There are also, in what seem to be becoming standard, the “magic” options: a telekinetic booster pack that allows you to grab far away objects and hurl them across the room (not the only slice of Half-Life cribbed by Dead Space) and a “stasis” mechanism that lets you to dramatically slow down the actions of various monsters and machinery, sticking open malfunctioning doors, or freezing in place that bad guy with the weak spot on his back. The game could easily have done without these cash-in mechanics, but they’re implemented flawlessly and don’t detract.

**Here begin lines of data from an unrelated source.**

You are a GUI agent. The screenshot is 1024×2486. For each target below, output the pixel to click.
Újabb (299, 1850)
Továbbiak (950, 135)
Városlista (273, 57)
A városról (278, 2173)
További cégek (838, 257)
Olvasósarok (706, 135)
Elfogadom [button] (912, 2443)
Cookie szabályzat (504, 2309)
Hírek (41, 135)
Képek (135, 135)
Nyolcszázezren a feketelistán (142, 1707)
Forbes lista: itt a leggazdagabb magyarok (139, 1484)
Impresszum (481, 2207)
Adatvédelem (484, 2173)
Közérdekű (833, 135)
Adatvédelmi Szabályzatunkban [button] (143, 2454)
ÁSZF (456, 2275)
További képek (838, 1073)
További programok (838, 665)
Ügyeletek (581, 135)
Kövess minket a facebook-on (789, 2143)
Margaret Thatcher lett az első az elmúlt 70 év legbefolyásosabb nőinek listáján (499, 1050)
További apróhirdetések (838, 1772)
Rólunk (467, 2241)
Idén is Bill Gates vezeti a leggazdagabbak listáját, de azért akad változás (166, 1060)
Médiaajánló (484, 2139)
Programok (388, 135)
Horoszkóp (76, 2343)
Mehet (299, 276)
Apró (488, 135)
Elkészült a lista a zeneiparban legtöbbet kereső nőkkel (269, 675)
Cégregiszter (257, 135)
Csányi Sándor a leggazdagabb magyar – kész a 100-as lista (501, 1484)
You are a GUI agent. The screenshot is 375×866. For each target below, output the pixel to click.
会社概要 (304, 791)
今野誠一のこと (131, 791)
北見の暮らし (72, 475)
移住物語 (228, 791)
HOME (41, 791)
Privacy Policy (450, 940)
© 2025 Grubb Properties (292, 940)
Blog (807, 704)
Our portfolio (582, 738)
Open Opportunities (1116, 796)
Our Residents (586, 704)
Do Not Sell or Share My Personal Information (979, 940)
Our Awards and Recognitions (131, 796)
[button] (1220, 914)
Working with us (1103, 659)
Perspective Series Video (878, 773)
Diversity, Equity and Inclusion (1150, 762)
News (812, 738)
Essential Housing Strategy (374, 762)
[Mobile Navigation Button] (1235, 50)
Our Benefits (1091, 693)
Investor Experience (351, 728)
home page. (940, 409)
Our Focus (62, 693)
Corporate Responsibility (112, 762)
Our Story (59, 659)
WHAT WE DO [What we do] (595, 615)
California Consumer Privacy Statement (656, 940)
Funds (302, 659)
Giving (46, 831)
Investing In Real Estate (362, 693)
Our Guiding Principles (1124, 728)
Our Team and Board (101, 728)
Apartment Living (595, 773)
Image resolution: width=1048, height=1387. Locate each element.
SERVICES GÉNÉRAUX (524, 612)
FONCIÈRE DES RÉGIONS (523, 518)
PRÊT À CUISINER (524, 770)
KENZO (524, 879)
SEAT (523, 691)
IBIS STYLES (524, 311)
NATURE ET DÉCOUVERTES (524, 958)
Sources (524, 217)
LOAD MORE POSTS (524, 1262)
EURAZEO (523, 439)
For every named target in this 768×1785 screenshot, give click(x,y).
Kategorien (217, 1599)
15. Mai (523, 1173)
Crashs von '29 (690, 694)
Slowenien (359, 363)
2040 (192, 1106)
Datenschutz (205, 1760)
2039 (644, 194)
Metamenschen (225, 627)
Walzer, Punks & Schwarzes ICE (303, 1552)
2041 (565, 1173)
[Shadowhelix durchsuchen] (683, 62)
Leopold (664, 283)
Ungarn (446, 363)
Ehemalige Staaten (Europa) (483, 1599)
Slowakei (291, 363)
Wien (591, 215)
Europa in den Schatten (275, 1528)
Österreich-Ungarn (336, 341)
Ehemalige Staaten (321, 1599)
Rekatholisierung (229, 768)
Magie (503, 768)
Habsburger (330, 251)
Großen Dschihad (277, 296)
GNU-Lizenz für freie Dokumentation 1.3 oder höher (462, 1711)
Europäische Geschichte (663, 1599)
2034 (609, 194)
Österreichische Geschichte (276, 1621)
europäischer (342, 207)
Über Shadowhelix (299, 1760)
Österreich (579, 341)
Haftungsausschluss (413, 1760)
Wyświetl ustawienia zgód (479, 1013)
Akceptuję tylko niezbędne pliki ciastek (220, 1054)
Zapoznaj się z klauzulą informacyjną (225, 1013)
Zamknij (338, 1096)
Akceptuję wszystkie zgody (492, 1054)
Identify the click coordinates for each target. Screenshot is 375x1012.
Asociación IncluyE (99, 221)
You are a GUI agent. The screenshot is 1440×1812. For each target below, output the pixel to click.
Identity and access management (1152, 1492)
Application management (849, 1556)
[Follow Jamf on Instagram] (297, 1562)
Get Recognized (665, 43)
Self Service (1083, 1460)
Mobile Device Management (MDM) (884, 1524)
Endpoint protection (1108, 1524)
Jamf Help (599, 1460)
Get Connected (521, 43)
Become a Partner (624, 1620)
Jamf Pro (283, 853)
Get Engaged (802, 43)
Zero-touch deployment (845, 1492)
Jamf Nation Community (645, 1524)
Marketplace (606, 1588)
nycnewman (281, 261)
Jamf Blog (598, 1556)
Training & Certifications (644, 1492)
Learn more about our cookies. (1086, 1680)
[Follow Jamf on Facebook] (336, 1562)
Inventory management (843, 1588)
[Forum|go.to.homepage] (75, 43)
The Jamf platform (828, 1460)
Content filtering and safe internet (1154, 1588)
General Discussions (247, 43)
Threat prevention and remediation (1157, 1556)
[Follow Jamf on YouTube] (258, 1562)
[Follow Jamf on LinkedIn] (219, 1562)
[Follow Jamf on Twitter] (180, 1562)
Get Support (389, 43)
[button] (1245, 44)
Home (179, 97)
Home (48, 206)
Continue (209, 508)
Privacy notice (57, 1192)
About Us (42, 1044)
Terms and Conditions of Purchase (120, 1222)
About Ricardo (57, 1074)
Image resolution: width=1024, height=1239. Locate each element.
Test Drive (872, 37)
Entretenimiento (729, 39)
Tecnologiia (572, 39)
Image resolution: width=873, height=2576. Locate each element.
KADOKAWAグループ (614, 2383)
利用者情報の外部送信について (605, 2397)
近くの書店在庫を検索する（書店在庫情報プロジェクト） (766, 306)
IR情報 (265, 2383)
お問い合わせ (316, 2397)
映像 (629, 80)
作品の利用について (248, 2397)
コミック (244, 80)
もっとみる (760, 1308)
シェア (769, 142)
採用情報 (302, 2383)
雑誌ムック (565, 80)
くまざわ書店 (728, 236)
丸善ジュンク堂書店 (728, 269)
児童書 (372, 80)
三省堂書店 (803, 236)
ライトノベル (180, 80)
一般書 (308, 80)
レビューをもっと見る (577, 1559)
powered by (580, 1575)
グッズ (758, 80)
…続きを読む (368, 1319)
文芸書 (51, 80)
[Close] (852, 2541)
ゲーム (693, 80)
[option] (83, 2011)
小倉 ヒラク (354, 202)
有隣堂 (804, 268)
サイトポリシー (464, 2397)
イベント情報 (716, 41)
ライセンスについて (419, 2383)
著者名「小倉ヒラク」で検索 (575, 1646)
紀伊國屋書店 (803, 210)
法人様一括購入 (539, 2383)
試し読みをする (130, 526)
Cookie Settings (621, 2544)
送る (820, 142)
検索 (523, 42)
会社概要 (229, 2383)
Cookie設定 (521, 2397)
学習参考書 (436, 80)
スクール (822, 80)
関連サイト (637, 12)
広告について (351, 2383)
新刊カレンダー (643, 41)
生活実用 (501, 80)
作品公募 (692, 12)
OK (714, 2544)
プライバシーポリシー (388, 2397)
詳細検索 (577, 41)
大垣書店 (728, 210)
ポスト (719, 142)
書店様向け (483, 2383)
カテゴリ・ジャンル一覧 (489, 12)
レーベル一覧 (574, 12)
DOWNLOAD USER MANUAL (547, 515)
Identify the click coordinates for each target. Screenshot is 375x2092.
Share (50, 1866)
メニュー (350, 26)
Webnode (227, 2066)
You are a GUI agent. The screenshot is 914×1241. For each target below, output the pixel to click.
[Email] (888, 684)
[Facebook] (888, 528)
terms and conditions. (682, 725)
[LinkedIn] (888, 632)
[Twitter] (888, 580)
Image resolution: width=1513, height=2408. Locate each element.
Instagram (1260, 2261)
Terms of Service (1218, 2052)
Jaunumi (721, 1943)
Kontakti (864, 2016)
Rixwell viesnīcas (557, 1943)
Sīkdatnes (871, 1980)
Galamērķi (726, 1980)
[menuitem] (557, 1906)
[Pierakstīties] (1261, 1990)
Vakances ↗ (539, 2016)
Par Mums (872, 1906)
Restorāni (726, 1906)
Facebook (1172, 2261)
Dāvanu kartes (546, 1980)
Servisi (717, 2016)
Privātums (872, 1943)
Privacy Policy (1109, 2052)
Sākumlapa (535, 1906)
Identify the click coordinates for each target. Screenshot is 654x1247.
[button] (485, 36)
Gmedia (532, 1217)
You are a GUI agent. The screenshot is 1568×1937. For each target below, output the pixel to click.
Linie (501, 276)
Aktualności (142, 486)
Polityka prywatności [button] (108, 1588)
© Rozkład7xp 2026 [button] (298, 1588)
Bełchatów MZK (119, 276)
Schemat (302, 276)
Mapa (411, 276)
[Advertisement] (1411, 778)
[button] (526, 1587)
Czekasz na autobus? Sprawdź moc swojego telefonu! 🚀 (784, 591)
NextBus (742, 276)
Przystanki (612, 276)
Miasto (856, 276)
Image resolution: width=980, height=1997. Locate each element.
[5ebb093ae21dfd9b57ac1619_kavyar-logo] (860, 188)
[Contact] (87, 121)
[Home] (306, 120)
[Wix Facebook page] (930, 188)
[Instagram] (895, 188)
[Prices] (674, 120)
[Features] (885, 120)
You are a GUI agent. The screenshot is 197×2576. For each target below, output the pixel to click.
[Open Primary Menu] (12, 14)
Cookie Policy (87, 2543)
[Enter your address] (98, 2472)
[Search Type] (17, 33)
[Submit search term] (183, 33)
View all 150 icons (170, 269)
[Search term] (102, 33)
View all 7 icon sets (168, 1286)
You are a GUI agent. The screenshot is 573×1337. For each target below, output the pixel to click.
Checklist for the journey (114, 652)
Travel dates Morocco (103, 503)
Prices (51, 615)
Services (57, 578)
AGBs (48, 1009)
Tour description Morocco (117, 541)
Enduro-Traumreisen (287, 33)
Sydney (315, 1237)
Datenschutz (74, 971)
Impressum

Dead Space‘s copying act doesn’t stop with games. If you’ve seen a science fiction film in the past 30 years, particularly a sci-fi horror film, you’ll be struck between the eyes with a stab of déjà vu playing Dead Space, but again, by the time you’re a level or two in you’ll be sitting on the beach, wrapped in the warm fuzziness of an homage to the genre done right.
It’s as if, at this point in the history of modern culture, science fiction is so firmly rooted in the subconscious that there’s very little need for interpretation. Dead Space‘s Ishimura may have dropped out of warp from any number of film or TV universes, but in spite of that familiarity, it still manages to feel like a completely new, original experience.
As you feel your way through the darkened ship, unraveling its mysteries and eradicating the baddies lurking around corners, you’ll be struck more than once by the sheer scope of the game. Flipping a switch can cause machinery to come alive several stories above your head, in the gloom you assumed was simply a tall ceiling. As lights come on hundreds of feet above you, and the groan of long-unused equipment echoes through the cavernous room, you realize you’re standing in a compartment the size of a football stadium, and then you instinctively look for a corner to wedge yourself in, because in Dead Space the monsters can come from anywhere, and you’re sure to have awakened them.
There no other word for it – the graphics and sound in Dead Space are phenomenal. This is one of the most truly immersive titles I’ve played all year, and an homage not only to the genre of sci-fi horror, but to the kind of well-conceived, painstakingly crafted videogames that this reviewer once believed was forgotten.
Bottom Line: Dead Space is a game you’ll wish you had the stones to play until all hours of the night, and even when you’re not playing it, you’ll be thinking about it.
Recommendation: It’s worth at least a rent, but I suspect this is one you’ll want to pull off the shelf again a few times even after you’ve finished it.
Russ Pitts tries very hard not to scream like a little girl when playing this game. He occasionally fails.